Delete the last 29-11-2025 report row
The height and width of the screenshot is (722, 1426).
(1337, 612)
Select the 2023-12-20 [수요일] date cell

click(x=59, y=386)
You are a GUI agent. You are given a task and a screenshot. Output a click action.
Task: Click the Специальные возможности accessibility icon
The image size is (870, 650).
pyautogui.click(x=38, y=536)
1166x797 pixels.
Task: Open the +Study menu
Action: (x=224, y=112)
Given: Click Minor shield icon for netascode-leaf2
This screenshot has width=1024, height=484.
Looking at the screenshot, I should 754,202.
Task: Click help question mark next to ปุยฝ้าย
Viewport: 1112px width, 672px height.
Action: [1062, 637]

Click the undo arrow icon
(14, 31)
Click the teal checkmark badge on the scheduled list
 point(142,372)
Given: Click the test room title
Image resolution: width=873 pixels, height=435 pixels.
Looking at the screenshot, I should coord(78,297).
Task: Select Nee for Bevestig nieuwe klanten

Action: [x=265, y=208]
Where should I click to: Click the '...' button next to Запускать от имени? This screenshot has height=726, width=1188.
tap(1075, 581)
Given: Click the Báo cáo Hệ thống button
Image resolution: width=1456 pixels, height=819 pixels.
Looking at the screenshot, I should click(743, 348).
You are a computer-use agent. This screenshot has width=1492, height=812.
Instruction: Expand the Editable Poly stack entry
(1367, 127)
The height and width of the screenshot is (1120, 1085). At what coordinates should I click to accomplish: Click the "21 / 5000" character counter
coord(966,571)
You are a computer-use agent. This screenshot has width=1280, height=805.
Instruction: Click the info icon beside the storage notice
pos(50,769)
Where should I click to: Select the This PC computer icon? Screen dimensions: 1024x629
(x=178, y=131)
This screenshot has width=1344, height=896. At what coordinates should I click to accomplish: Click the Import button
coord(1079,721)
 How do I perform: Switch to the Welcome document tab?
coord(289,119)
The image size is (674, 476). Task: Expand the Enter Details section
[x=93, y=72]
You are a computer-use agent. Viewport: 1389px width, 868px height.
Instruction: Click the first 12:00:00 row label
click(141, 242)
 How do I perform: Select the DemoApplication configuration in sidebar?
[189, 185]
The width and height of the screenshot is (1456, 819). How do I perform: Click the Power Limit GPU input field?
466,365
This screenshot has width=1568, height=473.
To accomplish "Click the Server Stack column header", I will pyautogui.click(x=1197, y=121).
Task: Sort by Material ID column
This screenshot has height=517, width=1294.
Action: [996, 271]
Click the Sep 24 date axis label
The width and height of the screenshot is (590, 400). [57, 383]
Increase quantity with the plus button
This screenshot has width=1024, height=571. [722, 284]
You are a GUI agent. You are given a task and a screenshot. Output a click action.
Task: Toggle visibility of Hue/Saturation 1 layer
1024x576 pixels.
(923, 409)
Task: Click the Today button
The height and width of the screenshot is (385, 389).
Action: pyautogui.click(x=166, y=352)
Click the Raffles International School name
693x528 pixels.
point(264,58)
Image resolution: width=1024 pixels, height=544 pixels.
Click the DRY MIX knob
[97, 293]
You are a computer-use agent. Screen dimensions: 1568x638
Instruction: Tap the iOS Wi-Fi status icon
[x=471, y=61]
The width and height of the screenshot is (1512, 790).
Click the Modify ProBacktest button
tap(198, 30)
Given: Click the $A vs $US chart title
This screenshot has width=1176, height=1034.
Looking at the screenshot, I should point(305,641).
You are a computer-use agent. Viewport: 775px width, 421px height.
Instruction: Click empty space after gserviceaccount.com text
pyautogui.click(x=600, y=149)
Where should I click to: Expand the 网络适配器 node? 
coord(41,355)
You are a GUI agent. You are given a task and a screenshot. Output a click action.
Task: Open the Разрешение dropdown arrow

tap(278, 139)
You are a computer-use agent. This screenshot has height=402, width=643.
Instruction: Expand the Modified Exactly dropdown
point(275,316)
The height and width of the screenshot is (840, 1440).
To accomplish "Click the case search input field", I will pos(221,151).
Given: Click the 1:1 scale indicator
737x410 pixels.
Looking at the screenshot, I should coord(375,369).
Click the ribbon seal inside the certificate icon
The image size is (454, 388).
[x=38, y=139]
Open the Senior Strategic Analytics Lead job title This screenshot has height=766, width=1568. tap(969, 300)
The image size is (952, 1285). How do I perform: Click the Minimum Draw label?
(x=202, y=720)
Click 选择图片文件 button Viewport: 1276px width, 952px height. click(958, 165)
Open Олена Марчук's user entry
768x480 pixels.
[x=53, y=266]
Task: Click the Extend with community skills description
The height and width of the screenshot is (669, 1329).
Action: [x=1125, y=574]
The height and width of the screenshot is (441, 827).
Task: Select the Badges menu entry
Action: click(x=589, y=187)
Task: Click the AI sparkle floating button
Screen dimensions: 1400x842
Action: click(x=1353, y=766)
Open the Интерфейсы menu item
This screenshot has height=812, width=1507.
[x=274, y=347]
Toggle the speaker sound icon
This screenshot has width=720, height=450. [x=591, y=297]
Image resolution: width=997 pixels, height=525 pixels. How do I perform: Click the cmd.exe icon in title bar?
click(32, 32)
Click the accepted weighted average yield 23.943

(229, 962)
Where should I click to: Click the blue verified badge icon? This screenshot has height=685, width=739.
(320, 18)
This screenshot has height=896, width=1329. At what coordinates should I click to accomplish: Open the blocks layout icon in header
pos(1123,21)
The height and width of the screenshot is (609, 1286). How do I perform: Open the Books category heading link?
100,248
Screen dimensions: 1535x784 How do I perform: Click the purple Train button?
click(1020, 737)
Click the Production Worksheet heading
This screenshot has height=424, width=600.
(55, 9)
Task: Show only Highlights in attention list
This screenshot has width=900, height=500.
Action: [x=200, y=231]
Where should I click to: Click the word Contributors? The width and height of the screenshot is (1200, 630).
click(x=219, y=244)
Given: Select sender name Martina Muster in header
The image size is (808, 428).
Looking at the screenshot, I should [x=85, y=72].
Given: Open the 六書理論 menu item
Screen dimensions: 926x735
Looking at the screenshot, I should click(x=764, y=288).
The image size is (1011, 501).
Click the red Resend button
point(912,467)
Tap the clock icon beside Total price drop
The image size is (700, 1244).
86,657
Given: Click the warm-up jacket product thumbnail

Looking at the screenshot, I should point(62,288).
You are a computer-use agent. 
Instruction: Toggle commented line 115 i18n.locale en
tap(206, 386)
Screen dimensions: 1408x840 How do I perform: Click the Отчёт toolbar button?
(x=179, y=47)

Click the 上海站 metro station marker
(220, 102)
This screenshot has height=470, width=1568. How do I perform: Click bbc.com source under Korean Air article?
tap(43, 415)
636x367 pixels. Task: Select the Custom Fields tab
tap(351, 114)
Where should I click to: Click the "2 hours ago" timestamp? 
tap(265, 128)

★ ★ ★ ★

▸ WRITTEN TASK
Write out the items from the line containing "Click the ribbon" through the line containing "Action: click(x=589, y=187)", including both of those lines, and reproduce every line unchanged.

▸ RESPONSE TO THE TASK
Click the ribbon seal inside the certificate icon
The image size is (454, 388).
[x=38, y=139]
Open the Senior Strategic Analytics Lead job title This screenshot has height=766, width=1568. tap(969, 300)
The image size is (952, 1285). How do I perform: Click the Minimum Draw label?
(x=202, y=720)
Click 选择图片文件 button Viewport: 1276px width, 952px height. click(958, 165)
Open Олена Марчук's user entry
768x480 pixels.
[x=53, y=266]
Task: Click the Extend with community skills description
The height and width of the screenshot is (669, 1329).
Action: [x=1125, y=574]
The height and width of the screenshot is (441, 827).
Task: Select the Badges menu entry
Action: click(x=589, y=187)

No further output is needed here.